Cholesterol distribution and dynamics in the plasma membrane (PM) are poorly understood. The recent development of Bodipy488‐conjugated cholesterol molecule (Bdp‐Chol) allowed us to study cholesterol behavior in the PM, using single fluorescent‐molecule imaging. Surprisingly, in the intact PM, Bdp‐Chol diffused at the fastest rate ever found for any molecules in the PM, with a median diffusion coefficient (D) of 3.4 µm²/second, which was ～10 times greater than that of non‐raft phospholipid molecules (0.33 µm²/second), despite Bdp‐Chol's probable association with raft domains. Furthermore, Bdp‐Chol exhibited no sign of entrapment in time scales longer than 0.5 milliseconds.

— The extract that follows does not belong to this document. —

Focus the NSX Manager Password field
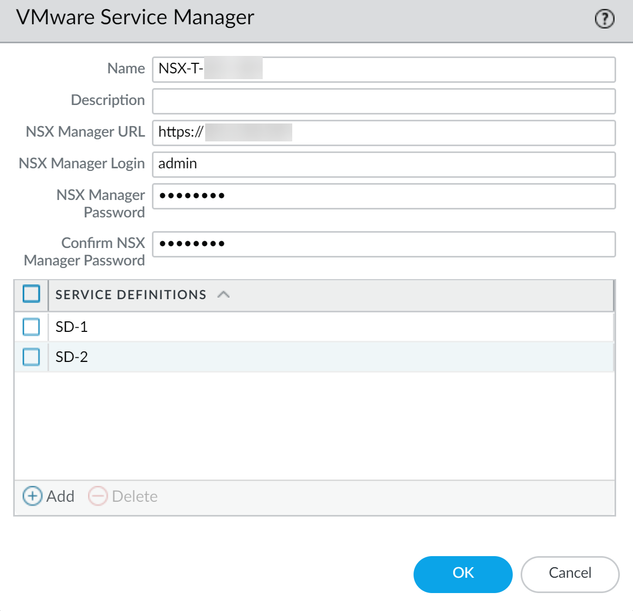Screen dimensions: 633x611 coord(384,196)
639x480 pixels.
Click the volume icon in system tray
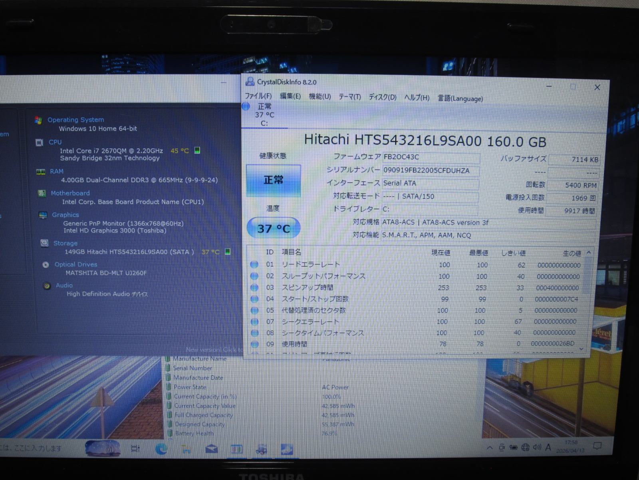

In the blebbed PM, where actin filaments were largely depleted, Bdp‐Chol and Cy3‐conjugated dioleoylphosphatidylethanolamine (Cy3‐DOPE) diffused at comparable Ds (medians = 5.8 and 6.2 µm²/second, respectively), indicating that the actin‐based membrane skeleton reduces the D of Bdp‐Chol only by a factor of ～2 from that in the blebbed PM, whereas it reduces the D of Cy3‐DOPE by a factor of ～20. These results are consistent with the previously proposed model, in which the PM is compartmentalized by the actin‐based membrane‐skeleton fence and its associated transmembrane picket proteins for the macroscopic diffusion of all of the membrane molecules, and suggest that the probability of Bdp‐Chol passing through the compartment boundaries, once it enters the boundary, is ～10× greater than that of Cy3‐DOPE. Since the compartment sizes are greater than those of the putative raft domains, we conclude that raft domains coexist with membrane‐skeleton‐induced compartments and are contained within them.